Find and return every line of the data that contains the word "agent".

:: DATA EXCERPTS ::

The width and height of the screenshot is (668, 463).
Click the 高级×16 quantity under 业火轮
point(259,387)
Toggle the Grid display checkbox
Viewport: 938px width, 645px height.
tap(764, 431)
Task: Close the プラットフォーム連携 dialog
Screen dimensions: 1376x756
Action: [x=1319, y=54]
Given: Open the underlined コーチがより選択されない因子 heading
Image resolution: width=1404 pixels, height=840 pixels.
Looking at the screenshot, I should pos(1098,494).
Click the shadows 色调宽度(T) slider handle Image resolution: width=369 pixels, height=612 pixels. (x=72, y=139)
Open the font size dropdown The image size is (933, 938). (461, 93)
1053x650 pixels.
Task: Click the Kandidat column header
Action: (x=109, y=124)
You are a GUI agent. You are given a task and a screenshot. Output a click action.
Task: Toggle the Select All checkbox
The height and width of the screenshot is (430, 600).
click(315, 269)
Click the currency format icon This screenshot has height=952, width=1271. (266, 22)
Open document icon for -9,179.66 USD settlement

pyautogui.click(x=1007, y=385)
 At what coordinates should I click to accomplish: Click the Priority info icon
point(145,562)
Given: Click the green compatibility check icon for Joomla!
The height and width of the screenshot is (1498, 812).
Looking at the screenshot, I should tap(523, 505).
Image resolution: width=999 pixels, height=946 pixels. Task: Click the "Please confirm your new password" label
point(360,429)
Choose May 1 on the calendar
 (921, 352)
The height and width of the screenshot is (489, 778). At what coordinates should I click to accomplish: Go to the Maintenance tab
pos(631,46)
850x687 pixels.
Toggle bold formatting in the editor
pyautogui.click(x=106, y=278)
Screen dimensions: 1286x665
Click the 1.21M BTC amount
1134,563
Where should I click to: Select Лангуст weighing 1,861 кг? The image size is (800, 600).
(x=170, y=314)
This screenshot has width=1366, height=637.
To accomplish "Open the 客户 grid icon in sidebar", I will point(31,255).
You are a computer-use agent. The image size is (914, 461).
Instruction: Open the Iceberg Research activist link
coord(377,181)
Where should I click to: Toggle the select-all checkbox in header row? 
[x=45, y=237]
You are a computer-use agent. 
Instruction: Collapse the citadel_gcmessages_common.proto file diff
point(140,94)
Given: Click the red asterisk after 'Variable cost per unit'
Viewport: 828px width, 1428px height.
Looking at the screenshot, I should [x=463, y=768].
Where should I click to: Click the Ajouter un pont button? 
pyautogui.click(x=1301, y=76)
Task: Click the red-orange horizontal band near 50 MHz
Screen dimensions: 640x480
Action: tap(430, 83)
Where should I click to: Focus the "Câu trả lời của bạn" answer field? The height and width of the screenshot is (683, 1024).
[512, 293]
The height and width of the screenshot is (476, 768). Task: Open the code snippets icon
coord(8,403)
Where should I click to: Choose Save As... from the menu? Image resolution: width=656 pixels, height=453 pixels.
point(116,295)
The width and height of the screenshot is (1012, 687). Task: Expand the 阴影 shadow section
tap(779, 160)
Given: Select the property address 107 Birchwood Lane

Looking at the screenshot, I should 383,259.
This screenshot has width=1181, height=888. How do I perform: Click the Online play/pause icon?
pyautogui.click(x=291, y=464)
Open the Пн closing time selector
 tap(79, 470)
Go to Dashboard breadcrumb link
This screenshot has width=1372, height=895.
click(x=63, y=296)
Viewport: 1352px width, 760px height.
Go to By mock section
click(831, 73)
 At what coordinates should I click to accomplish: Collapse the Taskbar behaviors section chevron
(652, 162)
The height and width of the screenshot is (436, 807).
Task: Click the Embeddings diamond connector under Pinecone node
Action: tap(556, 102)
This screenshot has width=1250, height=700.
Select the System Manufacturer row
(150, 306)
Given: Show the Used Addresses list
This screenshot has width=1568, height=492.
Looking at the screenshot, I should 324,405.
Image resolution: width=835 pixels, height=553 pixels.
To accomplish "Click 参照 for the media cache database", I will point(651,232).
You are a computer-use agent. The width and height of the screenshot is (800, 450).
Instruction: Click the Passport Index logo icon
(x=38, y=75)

:::

▶ [PROBLEM SOLUTION]
You are a GUI agent. You are given a task and a screenshot. Output a click action.
You are a computer-use agent. The image size is (914, 461).
You are a computer-use agent. 
You are a computer-use agent. The width and height of the screenshot is (800, 450).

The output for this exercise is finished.